Start Records for the exercise

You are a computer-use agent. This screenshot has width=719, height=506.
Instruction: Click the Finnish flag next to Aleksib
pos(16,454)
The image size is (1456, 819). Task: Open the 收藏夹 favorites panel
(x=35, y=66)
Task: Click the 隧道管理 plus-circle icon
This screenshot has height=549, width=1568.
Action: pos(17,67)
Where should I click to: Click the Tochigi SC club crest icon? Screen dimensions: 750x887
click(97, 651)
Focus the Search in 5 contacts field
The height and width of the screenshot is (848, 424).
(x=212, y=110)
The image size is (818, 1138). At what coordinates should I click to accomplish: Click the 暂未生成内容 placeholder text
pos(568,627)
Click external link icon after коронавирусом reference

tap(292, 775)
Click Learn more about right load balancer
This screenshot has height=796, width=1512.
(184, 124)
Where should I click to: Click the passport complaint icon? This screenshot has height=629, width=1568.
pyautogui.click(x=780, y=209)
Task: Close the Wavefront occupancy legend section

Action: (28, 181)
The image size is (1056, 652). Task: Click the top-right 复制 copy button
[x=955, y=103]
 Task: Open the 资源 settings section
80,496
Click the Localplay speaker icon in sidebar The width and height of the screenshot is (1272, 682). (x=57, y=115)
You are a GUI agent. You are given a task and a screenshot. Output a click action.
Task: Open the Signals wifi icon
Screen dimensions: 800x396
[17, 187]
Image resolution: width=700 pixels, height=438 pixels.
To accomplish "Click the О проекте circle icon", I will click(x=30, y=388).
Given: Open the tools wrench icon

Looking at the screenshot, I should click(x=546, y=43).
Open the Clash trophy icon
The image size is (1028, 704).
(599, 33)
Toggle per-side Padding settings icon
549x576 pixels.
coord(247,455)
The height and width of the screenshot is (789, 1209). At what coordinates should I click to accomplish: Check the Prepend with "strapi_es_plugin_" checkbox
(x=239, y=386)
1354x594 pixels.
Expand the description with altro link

End Records for the exercise

§ Problem
List each line of the data above that contains the word "should", treating uppercase and lowercase letters as different.

§ Response
Where should I click to: Click the Tochigi SC club crest icon? Screen dimensions: 750x887
The image size is (818, 1138). At what coordinates should I click to accomplish: Click the 暂未生成内容 placeholder text
Where should I click to: Click the passport complaint icon? This screenshot has height=629, width=1568.
Looking at the screenshot, I should click(x=546, y=43).
The height and width of the screenshot is (789, 1209). At what coordinates should I click to accomplish: Check the Prepend with "strapi_es_plugin_" checkbox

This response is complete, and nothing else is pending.